History of the Labyrinth

Christian churches used the labyrinth for prayer and meditation as early as 350. The oldest example in Algeria, North Africa, is inscribed with “Sancta Eclesia” (holy church) at the center, confirming its sacred use. The labyrinth design we are using first appeared in the Middles Ages. This design, built in the early thirteenth century, is the most famous and is in the inlaid floor of Chartres Cathedral, France. This archetypal design has been found all over the world: in classical Rome and Greece, Western Europe, the Near East, Africa, New Zealand, North America, and Southeast Asia.

People have always had a fascination with circular constructions, and varying forms of the labyrinth have been used in many ancient cultures and civilizations throughout human history. Therefore, it is not surprising that the labyrinth predates Christian history. Christianizing a pagan custom was a standard practice among Christians, as with the Christmas tree and yule log, and indeed the dates of Christmas and Easter themselves. It is a process that continues today in societies around the world. Prayer is a universal experience. It is a great strength of Christianity that it transforms culture from within. Any sincere researcher would be hard pressed to find any Christian observance, ritual, symbol, or practice that did not predate Christianity.

In the famous thirteenth-century French cathedral, the prayer labyrinth was used by pilgrims to complete their “holy obligation” to travel to the Holy Land sometime during their lives. This once-in-a-life-time journey was their opportunity to walk the path that Jesus walked while on earth. Today, Christians tour the Middle East to experience first hand the land of the Bible. These pilgrims walked on their knees while reciting prayers.

What the gospel says is true: “Indeed, God did not send the Son into the world to condemn the world, but in order that the world might be saved through him.” (John 3:17) The Church at Rome was admonished to, “not be conformed to this world, but be transformed by the renewing of your minds…” (Romans 12:2) The labyrinth, formerly a non-Christian element, has been transformed in Christ. As 2 Corinthians 5:17 states that in Christ, “everything old has passed away; see, everything has become new!”

When we put the labyrinth into the perspective of world history and anthropology we see that to these earlier earthbound inhabitants the earth appeared flat. In December the sun seems to have paused, deciding whether to continue moving away from the earth, diminishing the light reaching earth. The prospect of the sun plunging earth into darkness was so terrifying to our ancient ancestors that they marked it by celebrating the winter solstice as one of their primary holy days.
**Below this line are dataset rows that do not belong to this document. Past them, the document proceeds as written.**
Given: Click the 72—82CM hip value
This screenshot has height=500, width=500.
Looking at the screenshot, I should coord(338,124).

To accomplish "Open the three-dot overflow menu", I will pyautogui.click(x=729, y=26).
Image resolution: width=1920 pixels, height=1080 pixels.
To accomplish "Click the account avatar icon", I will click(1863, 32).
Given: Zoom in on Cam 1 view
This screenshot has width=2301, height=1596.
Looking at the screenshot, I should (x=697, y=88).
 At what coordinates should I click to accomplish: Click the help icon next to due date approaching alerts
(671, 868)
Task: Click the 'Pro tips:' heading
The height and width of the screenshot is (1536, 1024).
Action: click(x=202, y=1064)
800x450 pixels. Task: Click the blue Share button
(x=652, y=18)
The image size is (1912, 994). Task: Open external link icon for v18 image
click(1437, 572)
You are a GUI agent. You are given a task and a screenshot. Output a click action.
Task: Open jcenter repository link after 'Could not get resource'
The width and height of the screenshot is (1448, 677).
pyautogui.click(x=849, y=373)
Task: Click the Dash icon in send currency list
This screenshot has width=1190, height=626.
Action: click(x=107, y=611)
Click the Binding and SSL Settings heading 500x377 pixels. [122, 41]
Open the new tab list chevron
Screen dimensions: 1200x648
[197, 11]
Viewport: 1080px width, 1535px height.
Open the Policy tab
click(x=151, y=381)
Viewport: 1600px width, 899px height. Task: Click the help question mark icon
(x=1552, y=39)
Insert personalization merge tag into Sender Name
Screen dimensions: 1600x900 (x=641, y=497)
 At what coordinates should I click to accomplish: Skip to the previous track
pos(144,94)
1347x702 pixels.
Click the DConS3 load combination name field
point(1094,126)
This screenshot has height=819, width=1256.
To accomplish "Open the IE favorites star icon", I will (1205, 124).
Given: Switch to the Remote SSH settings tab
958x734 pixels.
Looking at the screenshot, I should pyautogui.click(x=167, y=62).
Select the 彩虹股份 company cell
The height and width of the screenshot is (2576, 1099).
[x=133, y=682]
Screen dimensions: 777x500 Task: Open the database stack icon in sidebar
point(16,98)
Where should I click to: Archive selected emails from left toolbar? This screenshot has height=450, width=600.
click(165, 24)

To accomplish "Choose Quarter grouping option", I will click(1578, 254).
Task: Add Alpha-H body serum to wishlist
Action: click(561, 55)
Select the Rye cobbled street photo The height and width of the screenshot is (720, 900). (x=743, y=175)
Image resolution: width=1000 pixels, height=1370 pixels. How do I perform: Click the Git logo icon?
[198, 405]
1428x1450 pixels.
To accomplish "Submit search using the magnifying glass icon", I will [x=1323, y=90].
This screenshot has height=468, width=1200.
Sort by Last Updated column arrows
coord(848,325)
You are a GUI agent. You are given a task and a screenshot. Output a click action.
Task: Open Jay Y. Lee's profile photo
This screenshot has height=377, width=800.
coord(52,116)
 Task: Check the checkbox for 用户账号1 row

That night, December 21st, has the longest hours of darkness for those in the Northern Hemisphere. Fearful that darkness and death would rule over the earth, our ancient forebears circled sacred fires built on hilltops and in holy places. Roaring prayers of red and yellow flames petitioned the gods to bring back the sun.

The celebration that we know as Christmas was introduced at the time when Constantine proclaimed Christianity the state religion of Rome in order to supplant the pagan festival by a Christian one. Anyone not obedient could be beheaded. The Roman government realized the traditional festivals and observances would not be easily discarded by a decree. It was therefore decided that the Winter Solstice Festival of Saturn would be replaced by “The Mass of Christ,” which we now call Christmas.

The birth of Christ continues to be observed around December 21st, the longest hours of darkness for those of the Northern Hemisphere. Other examples of the church attempting to Christianize pagan observances and objects include the Christmas tree that came from the non-Christian Druids now found in almost every sanctuary, and the holly wreath hung on the door that was once used to drive away evil spirits. These, and many others, are common practices in our homes and places of worship. Former Spring Equinox rituals are now observed on the Christian calendar as Easter. And “Easter” was the name of a Goddess of Spring.